# Inferring fine-grained migration patterns across the United States

**Authors:** Gabriel Agostini, Rachel Young, Maria Fitzpatrick, Nikhil Garg, Emma Pierson

PMC · DOI: 10.1038/s41467-025-68019-2 · Nature Communications · 2025-12-26

## TL;DR

This study creates a high-resolution migration dataset for the US that reveals patterns like movement into high-income areas and racial disparities in mobility.

## Contribution

The novel contribution is a method to fuse proprietary and public data, creating MIGRATE, a dataset with 47.4 billion migration flows between census block groups.

## Key findings

- MIGRATE estimates are highly correlated with ground-truth datasets and more accurate than raw proprietary data.
- The dataset reveals rising migration into top-income block groups and racial disparities in upward mobility.
- MIGRATE uncovers local patterns like wildfire-driven out-migration invisible in coarser data.

· · · ·

> **Request 1**:
Print the migration study summary again in full, exactly as it appears.

· · · ·

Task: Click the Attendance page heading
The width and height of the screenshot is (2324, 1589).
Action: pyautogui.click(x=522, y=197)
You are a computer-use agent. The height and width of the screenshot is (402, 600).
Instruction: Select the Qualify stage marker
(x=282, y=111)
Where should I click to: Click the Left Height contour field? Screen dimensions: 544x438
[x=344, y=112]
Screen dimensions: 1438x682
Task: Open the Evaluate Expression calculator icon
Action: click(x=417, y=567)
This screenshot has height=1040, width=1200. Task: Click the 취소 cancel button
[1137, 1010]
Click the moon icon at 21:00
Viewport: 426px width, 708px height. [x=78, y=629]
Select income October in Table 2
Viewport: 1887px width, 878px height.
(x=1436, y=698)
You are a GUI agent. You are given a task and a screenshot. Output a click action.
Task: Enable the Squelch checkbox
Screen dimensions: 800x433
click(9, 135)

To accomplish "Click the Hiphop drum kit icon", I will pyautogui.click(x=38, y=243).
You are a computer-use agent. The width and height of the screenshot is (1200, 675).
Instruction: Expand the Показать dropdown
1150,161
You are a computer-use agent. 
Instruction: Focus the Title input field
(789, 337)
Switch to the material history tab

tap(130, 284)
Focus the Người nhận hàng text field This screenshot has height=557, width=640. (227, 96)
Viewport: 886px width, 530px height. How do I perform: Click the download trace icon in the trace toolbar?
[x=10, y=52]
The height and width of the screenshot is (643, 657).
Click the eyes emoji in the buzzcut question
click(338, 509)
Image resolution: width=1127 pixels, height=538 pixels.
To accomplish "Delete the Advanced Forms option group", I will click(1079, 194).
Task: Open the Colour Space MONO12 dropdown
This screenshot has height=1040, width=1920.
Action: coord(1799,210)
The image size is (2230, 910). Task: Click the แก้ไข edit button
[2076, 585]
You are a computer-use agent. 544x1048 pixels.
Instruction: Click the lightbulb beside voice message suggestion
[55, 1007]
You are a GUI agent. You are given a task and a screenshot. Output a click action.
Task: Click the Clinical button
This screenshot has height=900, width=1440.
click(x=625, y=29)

· · · ·

> **Request 2**:
Rewrite the part of the records that opens with the line containing "Viewport: 886px width, 530px" and closes with the last line of the records, replacing "trace" with "log" and leaving everything else unchanged. Give only those lines.

> **Expected output 1**:
# Inferring fine-grained migration patterns across the United States

**Authors:** Gabriel Agostini, Rachel Young, Maria Fitzpatrick, Nikhil Garg, Emma Pierson

PMC · DOI: 10.1038/s41467-025-68019-2 · Nature Communications · 2025-12-26

## TL;DR

This study creates a high-resolution migration dataset for the US that reveals patterns like movement into high-income areas and racial disparities in mobility.

## Contribution

The novel contribution is a method to fuse proprietary and public data, creating MIGRATE, a dataset with 47.4 billion migration flows between census block groups.

## Key findings

- MIGRATE estimates are highly correlated with ground-truth datasets and more accurate than raw proprietary data.
- The dataset reveals rising migration into top-income block groups and racial disparities in upward mobility.
- MIGRATE uncovers local patterns like wildfire-driven out-migration invisible in coarser data.

> **Expected output 2**:
Viewport: 886px width, 530px height. How do I perform: Click the download log icon in the log toolbar?
[x=10, y=52]
The height and width of the screenshot is (643, 657).
Click the eyes emoji in the buzzcut question
click(338, 509)
Image resolution: width=1127 pixels, height=538 pixels.
To accomplish "Delete the Advanced Forms option group", I will click(1079, 194).
Task: Open the Colour Space MONO12 dropdown
This screenshot has height=1040, width=1920.
Action: coord(1799,210)
The image size is (2230, 910). Task: Click the แก้ไข edit button
[2076, 585]
You are a computer-use agent. 544x1048 pixels.
Instruction: Click the lightbulb beside voice message suggestion
[55, 1007]
You are a GUI agent. You are given a task and a screenshot. Output a click action.
Task: Click the Clinical button
This screenshot has height=900, width=1440.
click(x=625, y=29)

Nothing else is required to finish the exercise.